Ekolojik mücadeleyi güçlü vermek gerekiyor
Son günlerde yaşanan yangınlar ekolojik kırıma onay veren, rant için nehirleri, ormanları toprağı yandaş şirketlere sunan ve felaketler karşısında sorumluluklarını yerine getirmeyen bu devlete ne ormanı ne de yaşamımızı emanet edebileceğimizi de ortaya koyuyor.
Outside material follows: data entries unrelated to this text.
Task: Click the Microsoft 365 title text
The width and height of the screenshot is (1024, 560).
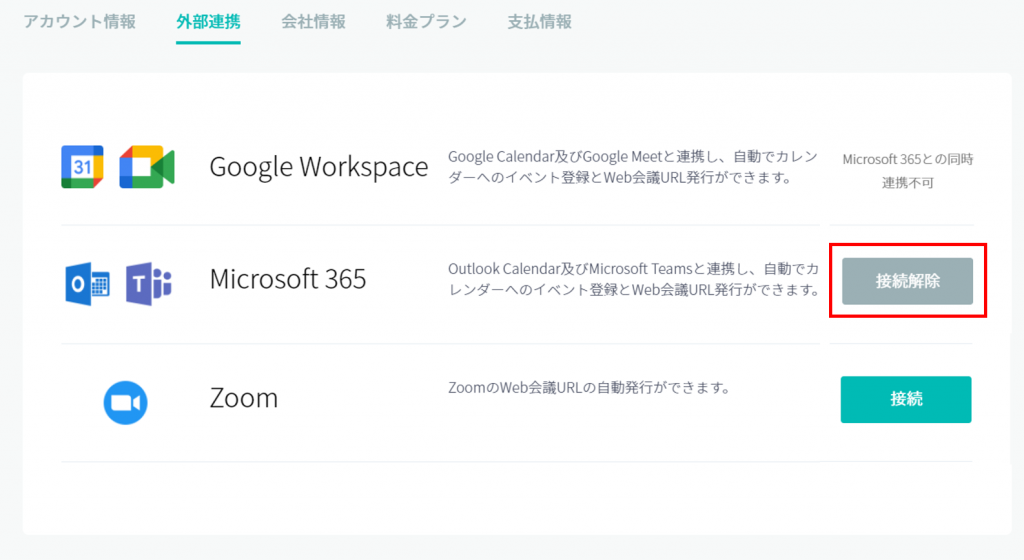Action: pyautogui.click(x=287, y=279)
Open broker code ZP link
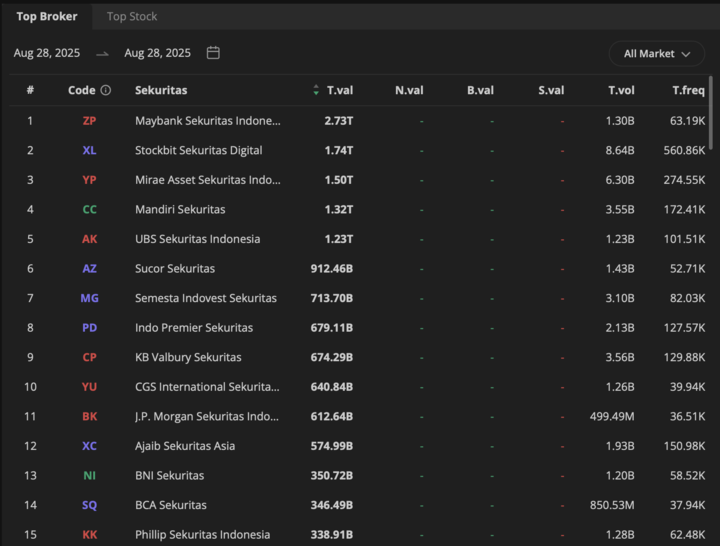This screenshot has width=720, height=546. (x=90, y=121)
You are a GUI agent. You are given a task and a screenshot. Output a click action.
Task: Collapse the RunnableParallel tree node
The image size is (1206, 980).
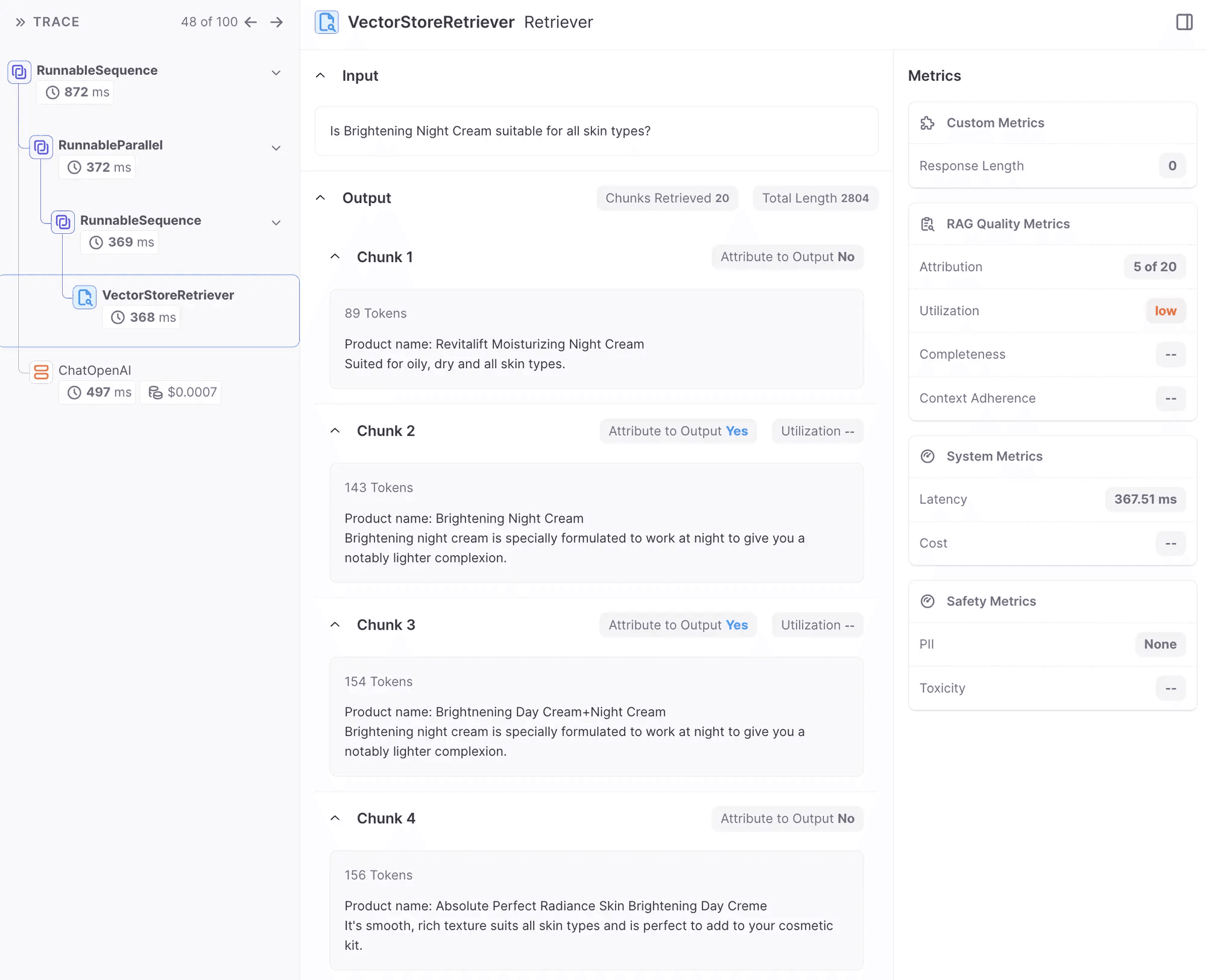point(276,148)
Şu ana kadarki orman yangınları devletin önlemlerinden çok, canını ortaya koyan halkın müdahalesi ve özverisiyle söndürülebildi. Mevcut durum, devletten beklentilerin tekrar yaşanabilecek olası bir felakette bilançonun ağırlaştırabileceğini de gösteriyor. Dolayısıyla olası tüm felaketler karşısında olduğu gibi, orman yangınları için de halkın sergilediği bu özveri ve dayanışmanın daimi, kurumsal bir örgütlülüğe dönüştürülmesi önem taşıyor. Doğayı da yaşamı da kurtaracak olan değerlerimize göz diken devlet değil, örgütlü mücadelemizdir. Beklentinin aksine bu sorumsuzluk ve rant politikaları deşifre edilerek hesap sorulmalı. Geçmişten bugüne taşınan bu ortak değerler ancak dayanışma, her alandaki örgütlülük ve kalıcı kurumlaşmayla korunabilir. Bu fedakarlığı sergileyen halklar, şüphesiz geleceğimizin temelini oluşturan ekolojik mücadeleyi de en güçlü biçimde vererek tüm sorunlara çözüm geliştirebilir.
Ortak mücadele çağrısı
Orman yangınları ve ekoloji mücadelesinde bugüne kadar verdiğimiz kayıplar sorumluluklarımızı hatırlatmakla birlikte ivedi olarak atmamız gereken adımları da işaret ediyor. Kürdistan ve Türkiye’nin dört bir yanında geliştirmemiz gereken dayanışmayı, büyütmemiz gereken mücadele, örgütlülük ve eylemselliğin önemini ortaya koyuyor. Ortak değerlerimiz olan suyumuzu, ormanımızı, toprağımızı korumak zorundayız. Bu katliamlara karşı doğa savunucuları, ekolojistler, aydınlar, gençler, kadınlar, kısaca yeryüzünde yaşayan halklar olarak mücadeleyi her yerde büyütmeli ve en büyük mirasımız olan bu değerleri eksiltmeden, tüketmeden geleceğe taşımalıyız. Ortak mücadele tüm tehlikeler karşısında geleceğimizin en büyük garantisidir.”